Take for example, things like road rage that we see today, clearly that wouldn't be a factor if Progress City was built they way it was expected, but would that person have another place to have his or her "rage" or does the reduction of stress from not being in traffic help things?

I do think if that design philosophy worked out, the city would be much more efficient and we'd have less overall things to "worry about" on a day in and day out business.

Anyway, I'm just typing out these thoughts as they're coming to me.

Edit: I think one literary work which could also be considered in this line of thinking is the "Lord of the Flies"...an extreme example of when civilized society is taken away.
 

flavious27

Well-Known Member
It's interesting that you can't design or legislate good behavior. Today's society tries to use laws to regulate what should come naturally in society. You can't defeat racism, sexual harassment or corruption merely by regulation or a more severe penalty. The desire to uphold those standards needs to be taught and valued by society itself.

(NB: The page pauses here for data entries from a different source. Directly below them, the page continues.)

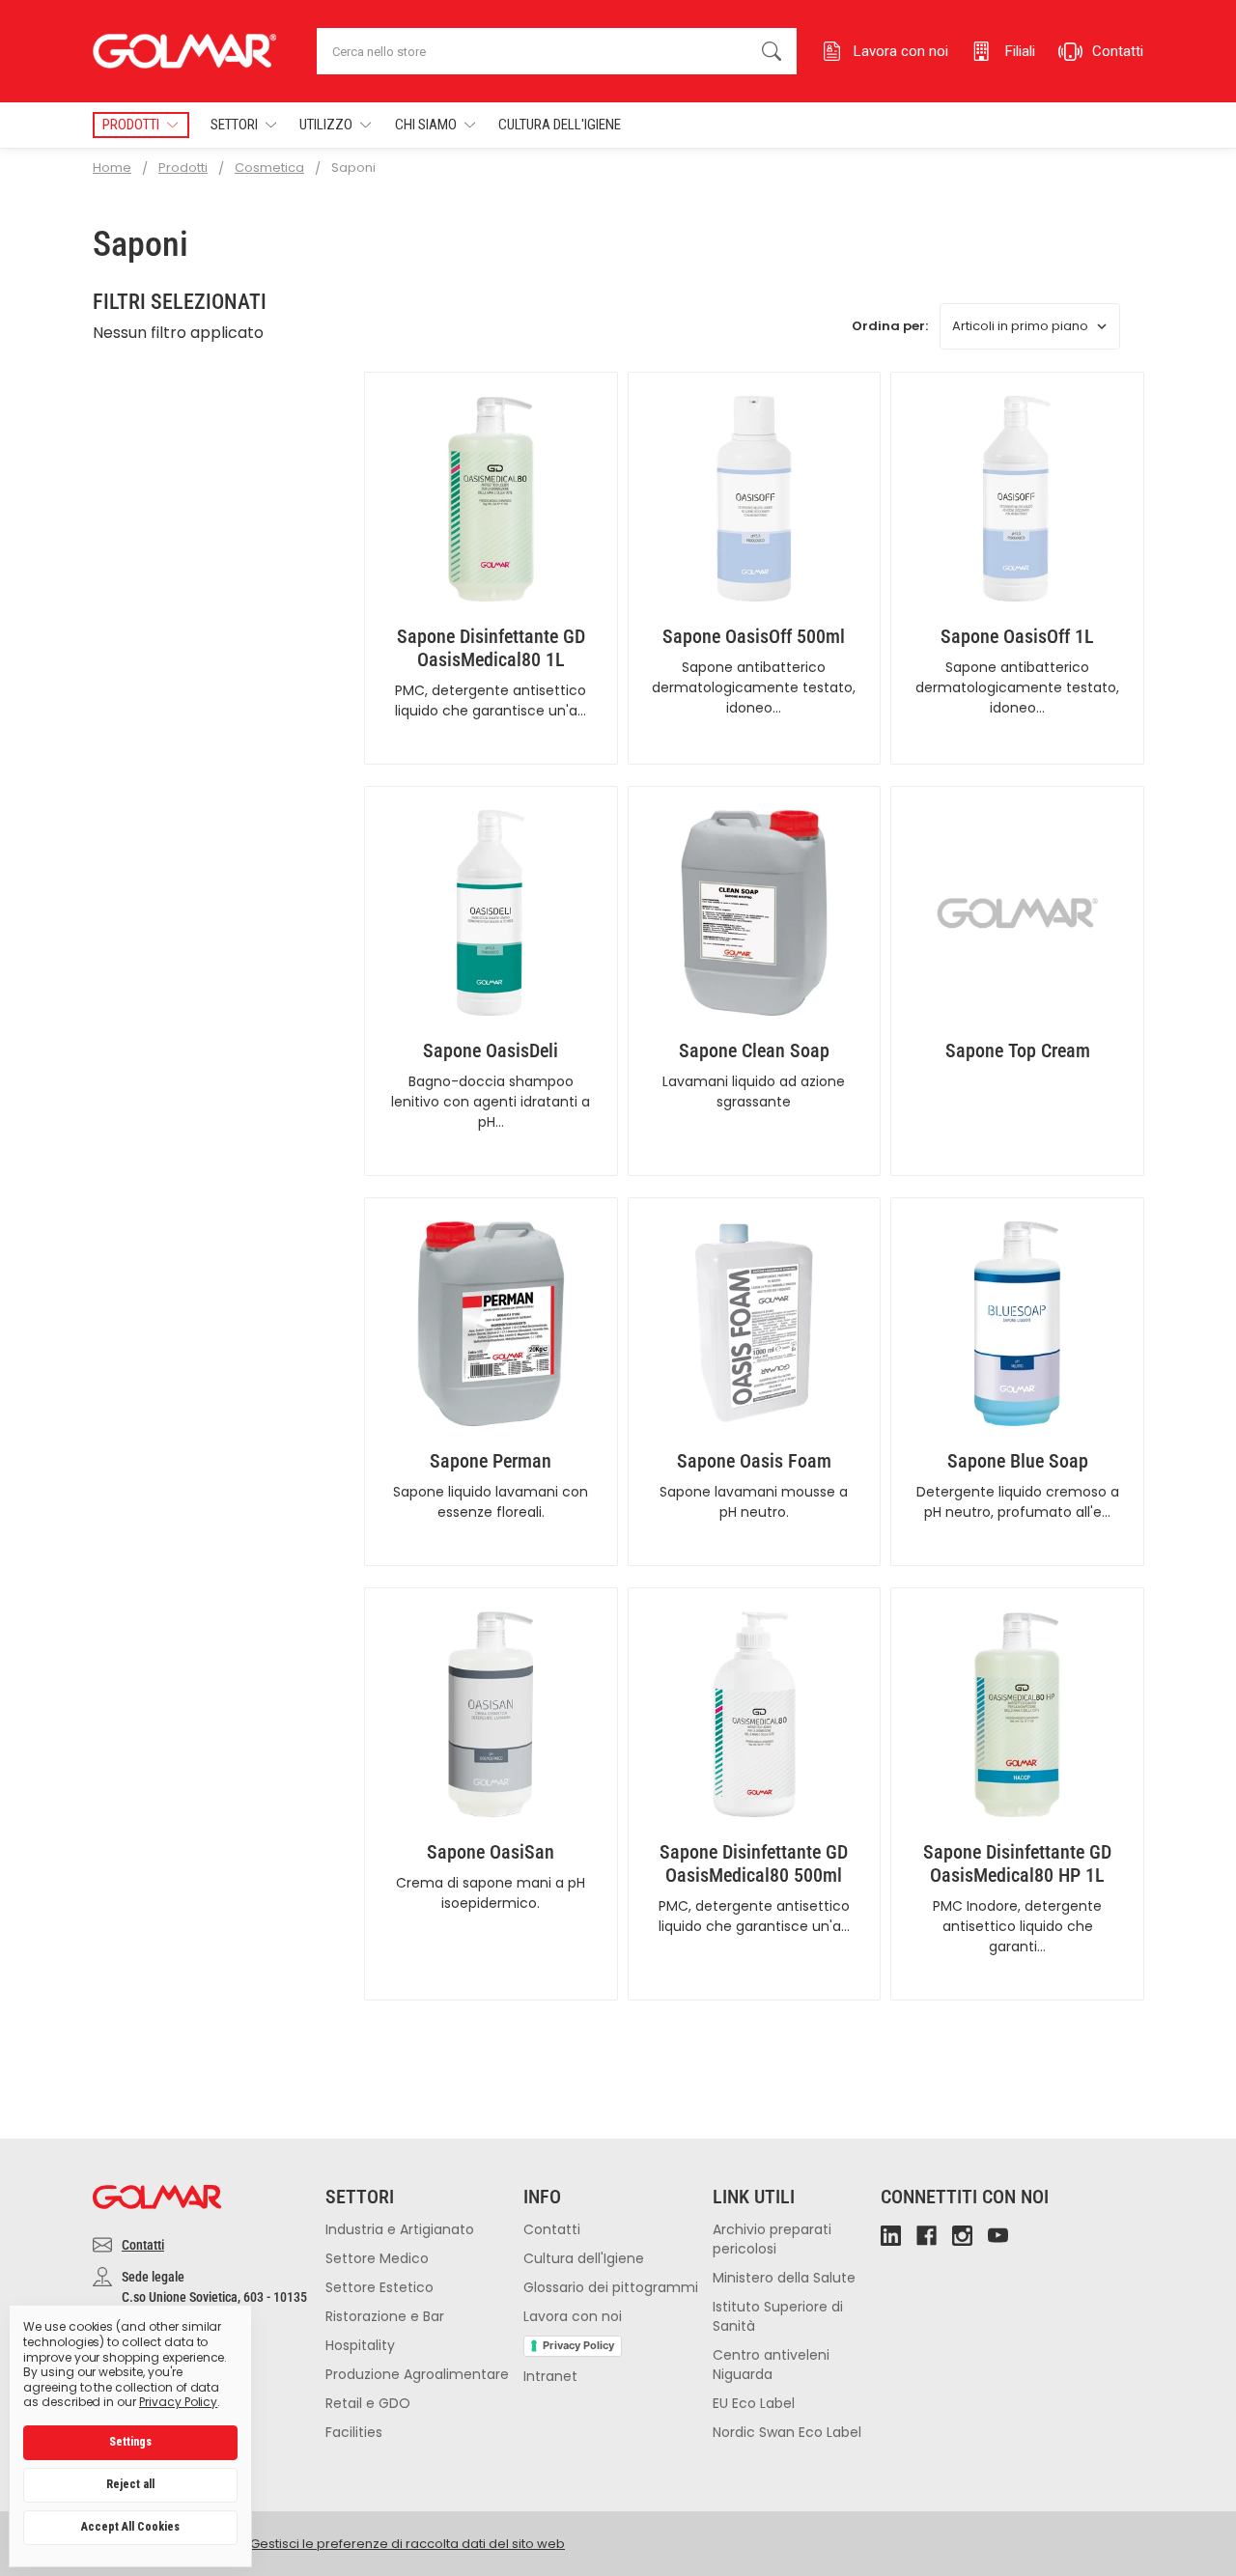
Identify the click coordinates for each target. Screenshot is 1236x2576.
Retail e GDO (367, 2403)
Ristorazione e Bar (384, 2316)
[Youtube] (998, 2236)
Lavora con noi (572, 2316)
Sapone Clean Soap (754, 1050)
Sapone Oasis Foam (754, 1460)
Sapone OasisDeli (490, 1050)
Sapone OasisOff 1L (1017, 636)
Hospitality (360, 2345)
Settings (130, 2442)
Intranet (550, 2376)
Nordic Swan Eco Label (787, 2432)
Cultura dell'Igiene (559, 124)
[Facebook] (926, 2236)
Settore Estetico (379, 2287)
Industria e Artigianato (399, 2229)
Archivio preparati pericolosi (772, 2239)
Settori (234, 124)
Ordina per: (890, 326)
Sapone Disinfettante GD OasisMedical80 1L (491, 648)
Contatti (143, 2245)
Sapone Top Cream (1017, 1050)
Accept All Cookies (130, 2527)
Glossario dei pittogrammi (610, 2287)
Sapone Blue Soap (1017, 1460)
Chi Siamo (426, 124)
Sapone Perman (490, 1460)
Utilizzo (325, 124)
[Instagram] (962, 2236)
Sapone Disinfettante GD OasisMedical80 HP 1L (1017, 1863)
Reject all (130, 2484)
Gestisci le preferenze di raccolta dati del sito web (407, 2543)
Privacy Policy (578, 2345)
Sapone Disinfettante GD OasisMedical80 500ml (754, 1863)
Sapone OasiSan (490, 1851)
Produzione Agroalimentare (417, 2374)
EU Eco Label (754, 2403)
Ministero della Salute (784, 2277)
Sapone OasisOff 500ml (753, 636)
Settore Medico (377, 2258)
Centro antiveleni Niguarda (771, 2364)
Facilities (353, 2432)
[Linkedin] (891, 2236)
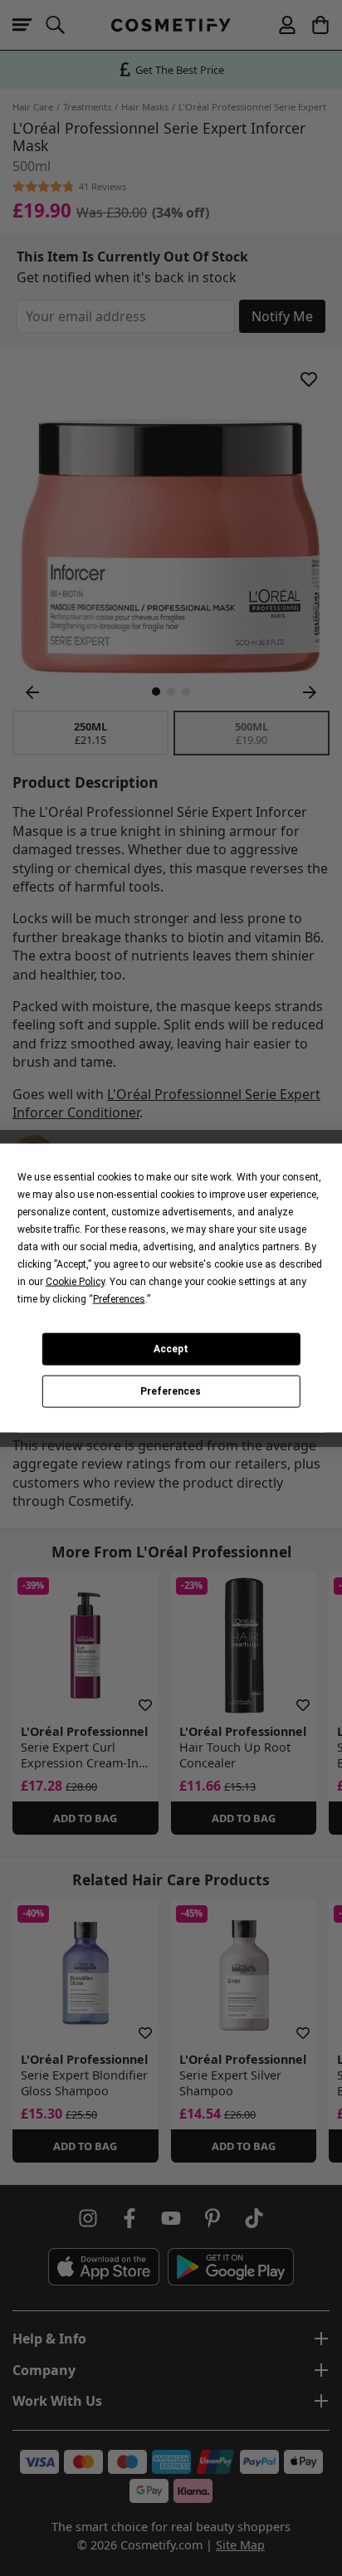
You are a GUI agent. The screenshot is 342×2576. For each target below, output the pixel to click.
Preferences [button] (119, 1298)
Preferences (170, 1391)
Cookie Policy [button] (75, 1281)
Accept (171, 1349)
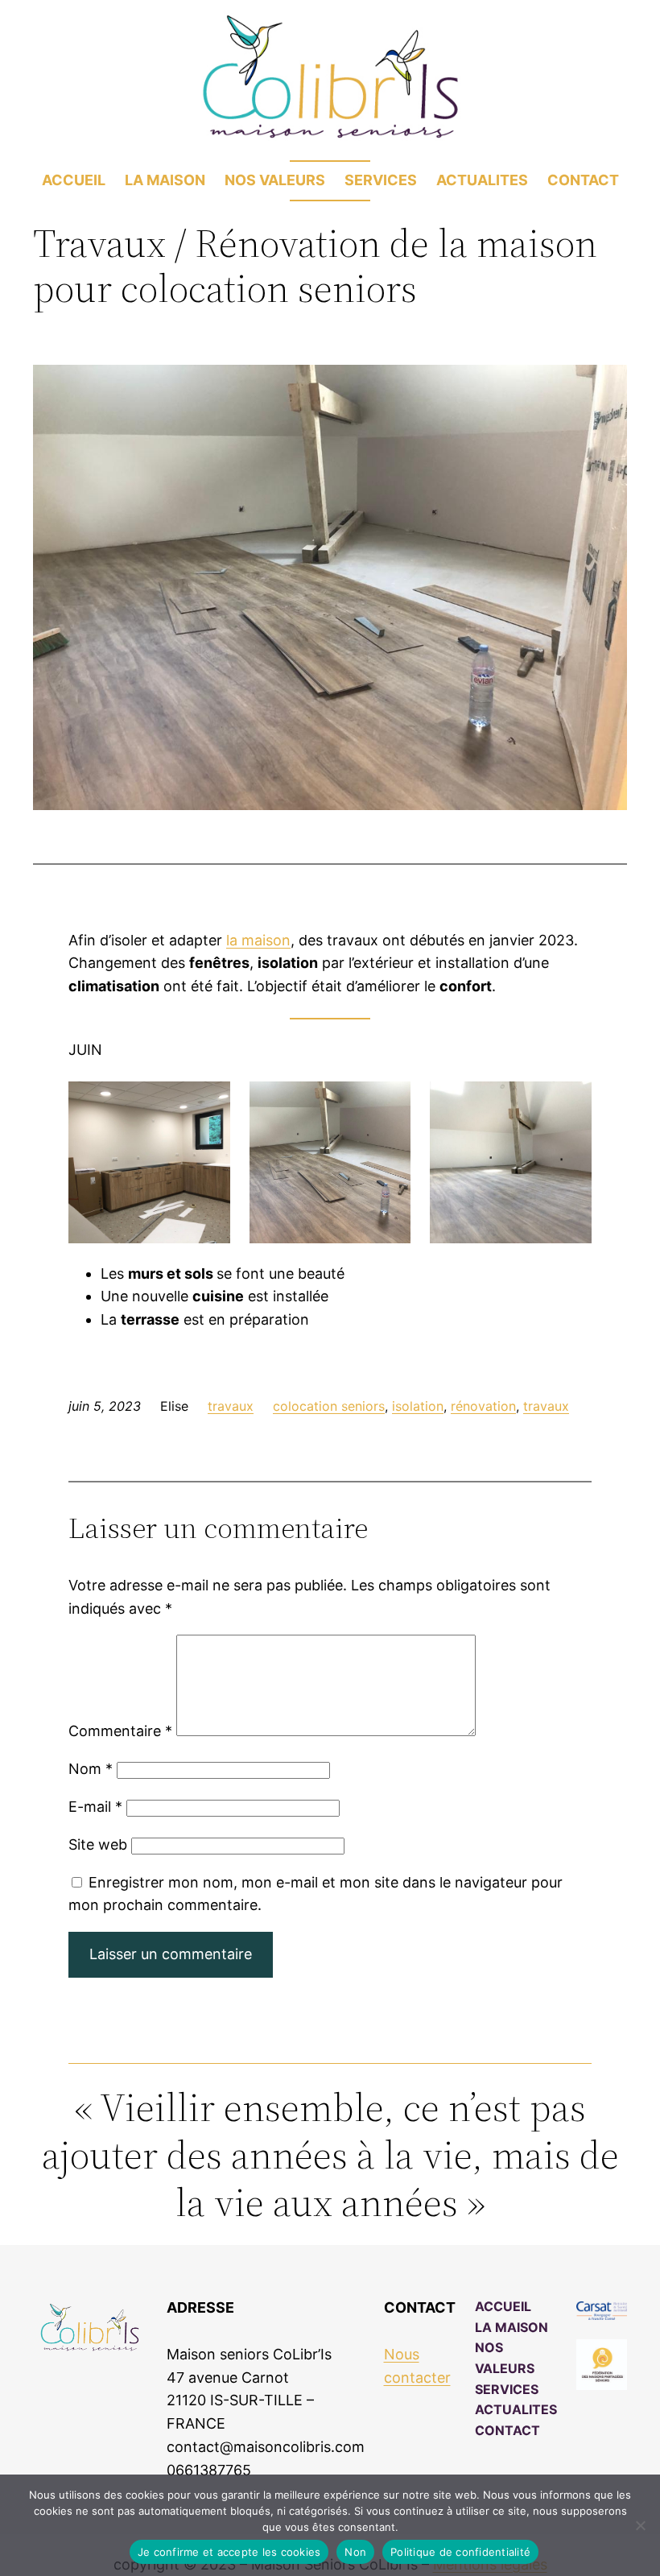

So you can design a "City of the future", but it will eventually be a reflection of the citizen's values unless it's a police state. If you are trying to elevate the "quality of life" overall and not just add gadgets, then you want to look at the foundation of what you are trying to do.

So what you really have, (since Disney is a upper tier $$$$ vacation destination), is a high end "model city" to demonstrate some of the benefits or features of future living in a way that you can "sample" them. A living beta test of components. Some can go to your town, some can't. But you're not saying that you've solved it all. Tomorrowland '67 did that without tackling the typical pitfalls of government.

Thoughts?

When different regions in the same state can't agree on a set of common behaviors, society is still generations away.